Prokaryotic expression and identification of rabies virus nucleocapsid protein

为实现狂犬病病毒核衣壳蛋白在原核系统中高效表达,参考GenBank中发布的RV N基因序列(登录号为1489853),在不改变RV N蛋白氨基酸序列的情况下,对该基因的密码子进行优化,化学合成N基因,并将其克隆至原核表达载体pET28a(+)中,构建重组质粒pET28a(+)/RV N,将该质粒转化至大肠杆菌BL21(DE3)感受态细胞中进行诱导表达,利用His-tag镍柱进行重组RV N蛋白的纯化,对纯化后的RV N蛋白进行SDS-PAGE鉴定及Western blot分析。结果表明:重组质粒双酶切后在1359 bp处有目的条带,经测序后与其所对应的已知基因序列完全相符,当重组菌在IPTG浓度0.1mmol/L、30℃诱导6 h,RV N蛋白表达量最高;经过镍柱纯化获得了RV N重组蛋白;BCA法测得重组RV N蛋白浓度达1.783 mg/mL;在51KD处可见明显的蛋白印迹,与预期目的条带相符;使用该方法成功在大肠杆菌系统高效表达了RV N蛋白,为后续狂犬病的检测与新型疫苗的研制奠定了基础。

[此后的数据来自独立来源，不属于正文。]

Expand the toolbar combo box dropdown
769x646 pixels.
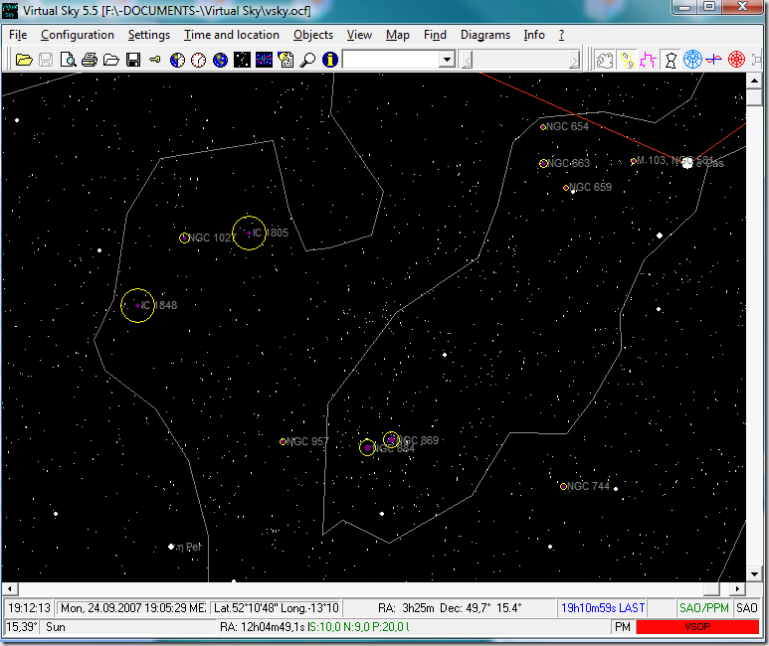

In order to realize efficient expression of nucleoprotein(N)from rabies virus(RV)in the prokaryotic system,this paper refers to the RV N gene sequence published by GenBank(accession number 1489853).Without changing the amino acid sequence of the RV N protein,the codon of the gene is optimized,and the N gene is chemically synthesized and cloned into the prokaryotic expression vector pET28a(+).The recombinant plasmid pET28a(+)/RV N is constructed and transformed into E.coli BL21(DE3)competent cells for expression.The recombinant RV N protein is purified by His-tag nickel column.The purified RV N protein is then identified by SDS-PAGE and analyzed by Western blot.The results show that the recombinant plasmid is identified by double enzyme digestion,and a band appears at 1359 bp,which is completely consistent with the corresponding known gene sequence after sequence tests.When the recombinant bacteria are induced in an IPTG concentration of 0.1 mmol/L at 30℃for 6 hours,the RV N protein expression is the highest.The RV N recombinant protein is obtained through the purification of the nickel column.The concentration of the recombinant RV N protein measured by BCA method is 1.783 mg/mL.An obvious western blot appears at 51 kD,which is consistent with the expected target band.It shows that RV N recombinant protein is successfully expressed in E.coli BL21(DE3)competent cells,which lays a foundation for the subsequent rabies detection and the development of a new vaccine.